■ TASK DIRECTIONS:
Rewrite the rows starting with the line containing "You are a computer-use" and going on through the line containing "[x=845, y=97]", requests included, and shift every coordinate in the answers by -80.
----- LISTING
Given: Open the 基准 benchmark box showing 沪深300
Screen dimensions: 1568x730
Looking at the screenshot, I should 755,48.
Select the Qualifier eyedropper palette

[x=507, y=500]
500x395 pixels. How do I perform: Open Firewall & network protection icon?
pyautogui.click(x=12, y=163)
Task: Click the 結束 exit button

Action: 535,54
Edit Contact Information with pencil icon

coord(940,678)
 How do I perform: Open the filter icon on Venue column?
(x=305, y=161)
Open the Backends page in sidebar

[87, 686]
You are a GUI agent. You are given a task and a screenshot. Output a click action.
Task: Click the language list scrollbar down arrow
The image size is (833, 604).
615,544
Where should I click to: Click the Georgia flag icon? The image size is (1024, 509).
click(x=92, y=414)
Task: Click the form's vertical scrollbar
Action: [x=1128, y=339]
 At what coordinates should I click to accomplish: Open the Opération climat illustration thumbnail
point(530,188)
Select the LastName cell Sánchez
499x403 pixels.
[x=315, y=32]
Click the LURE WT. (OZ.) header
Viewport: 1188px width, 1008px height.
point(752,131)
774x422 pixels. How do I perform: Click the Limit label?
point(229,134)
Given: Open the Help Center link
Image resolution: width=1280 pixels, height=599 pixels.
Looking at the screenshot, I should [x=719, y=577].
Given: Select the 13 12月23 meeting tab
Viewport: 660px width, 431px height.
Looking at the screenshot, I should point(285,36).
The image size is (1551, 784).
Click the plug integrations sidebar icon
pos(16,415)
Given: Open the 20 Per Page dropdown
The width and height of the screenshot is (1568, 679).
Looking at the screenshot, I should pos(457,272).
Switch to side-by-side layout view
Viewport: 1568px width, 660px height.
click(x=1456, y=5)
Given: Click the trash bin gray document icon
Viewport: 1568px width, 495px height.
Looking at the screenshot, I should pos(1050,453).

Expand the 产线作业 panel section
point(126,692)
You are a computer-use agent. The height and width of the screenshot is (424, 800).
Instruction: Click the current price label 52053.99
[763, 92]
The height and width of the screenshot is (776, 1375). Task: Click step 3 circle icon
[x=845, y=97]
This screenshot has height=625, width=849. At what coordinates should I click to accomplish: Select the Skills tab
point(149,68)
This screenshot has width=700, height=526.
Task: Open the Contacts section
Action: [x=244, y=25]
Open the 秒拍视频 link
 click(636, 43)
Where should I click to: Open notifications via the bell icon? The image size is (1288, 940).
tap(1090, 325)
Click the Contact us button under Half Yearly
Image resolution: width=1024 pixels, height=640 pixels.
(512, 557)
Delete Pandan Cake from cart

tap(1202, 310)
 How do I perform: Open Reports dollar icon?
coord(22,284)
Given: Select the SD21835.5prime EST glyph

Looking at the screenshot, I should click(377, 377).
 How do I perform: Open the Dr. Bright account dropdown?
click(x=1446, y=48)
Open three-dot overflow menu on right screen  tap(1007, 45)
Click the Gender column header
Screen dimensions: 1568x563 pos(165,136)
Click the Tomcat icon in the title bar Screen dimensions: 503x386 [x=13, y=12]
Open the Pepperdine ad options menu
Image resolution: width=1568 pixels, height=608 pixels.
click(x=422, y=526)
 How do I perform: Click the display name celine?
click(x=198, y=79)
----------
■ SOLUTION FOR THIS TASK:
You are a computer-use agent. The height and width of the screenshot is (424, 800).
Instruction: Click the current price label 52053.99
[683, 12]
The height and width of the screenshot is (776, 1375). Task: Click step 3 circle icon
[x=765, y=17]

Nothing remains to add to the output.